Scan the records that follow, and whenever a line has the word "computer", copy it.
+++ Study material +++
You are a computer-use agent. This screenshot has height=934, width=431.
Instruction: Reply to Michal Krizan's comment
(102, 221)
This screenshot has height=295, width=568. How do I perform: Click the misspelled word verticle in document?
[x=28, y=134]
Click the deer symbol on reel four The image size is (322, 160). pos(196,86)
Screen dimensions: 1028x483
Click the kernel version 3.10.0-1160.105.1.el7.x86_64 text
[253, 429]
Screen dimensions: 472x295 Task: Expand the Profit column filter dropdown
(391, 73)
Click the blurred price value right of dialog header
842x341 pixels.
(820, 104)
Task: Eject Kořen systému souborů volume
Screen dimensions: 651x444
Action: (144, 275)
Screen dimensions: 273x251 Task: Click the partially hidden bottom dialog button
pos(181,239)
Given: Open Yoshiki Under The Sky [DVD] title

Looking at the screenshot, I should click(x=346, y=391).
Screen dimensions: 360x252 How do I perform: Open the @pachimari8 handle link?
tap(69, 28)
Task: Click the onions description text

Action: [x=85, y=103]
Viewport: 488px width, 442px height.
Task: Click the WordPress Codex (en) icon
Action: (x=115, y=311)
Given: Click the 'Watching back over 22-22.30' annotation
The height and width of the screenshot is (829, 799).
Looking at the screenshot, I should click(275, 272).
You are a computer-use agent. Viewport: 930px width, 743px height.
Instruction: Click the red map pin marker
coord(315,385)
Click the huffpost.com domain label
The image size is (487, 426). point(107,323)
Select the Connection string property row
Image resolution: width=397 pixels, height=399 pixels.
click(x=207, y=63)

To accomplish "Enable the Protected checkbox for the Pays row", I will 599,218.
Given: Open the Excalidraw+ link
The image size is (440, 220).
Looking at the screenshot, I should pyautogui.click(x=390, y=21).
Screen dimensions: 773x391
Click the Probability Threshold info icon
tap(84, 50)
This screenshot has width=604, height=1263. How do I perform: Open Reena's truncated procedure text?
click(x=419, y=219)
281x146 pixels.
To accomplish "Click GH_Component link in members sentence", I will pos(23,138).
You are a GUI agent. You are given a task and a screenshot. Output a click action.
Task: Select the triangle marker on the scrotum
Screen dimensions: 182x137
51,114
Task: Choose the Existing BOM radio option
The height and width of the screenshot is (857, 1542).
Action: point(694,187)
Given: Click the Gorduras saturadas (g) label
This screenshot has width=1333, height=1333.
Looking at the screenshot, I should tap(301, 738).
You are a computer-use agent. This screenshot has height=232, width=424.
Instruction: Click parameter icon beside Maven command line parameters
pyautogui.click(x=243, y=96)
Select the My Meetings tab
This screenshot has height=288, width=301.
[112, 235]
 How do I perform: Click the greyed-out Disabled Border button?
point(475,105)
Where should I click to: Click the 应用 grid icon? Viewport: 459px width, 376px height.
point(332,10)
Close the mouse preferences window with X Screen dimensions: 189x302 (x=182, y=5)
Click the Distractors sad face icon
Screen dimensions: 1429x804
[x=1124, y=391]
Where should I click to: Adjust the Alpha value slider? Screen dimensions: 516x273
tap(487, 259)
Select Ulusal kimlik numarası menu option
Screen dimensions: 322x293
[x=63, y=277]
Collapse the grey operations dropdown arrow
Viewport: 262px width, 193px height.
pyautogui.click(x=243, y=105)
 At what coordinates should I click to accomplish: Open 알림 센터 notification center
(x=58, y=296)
+++
Result –
You are a computer-use agent. This screenshot has height=934, width=431.
You are a computer-use agent. Viewport: 930px width, 743px height.
You are a computer-use agent. This screenshot has height=232, width=424.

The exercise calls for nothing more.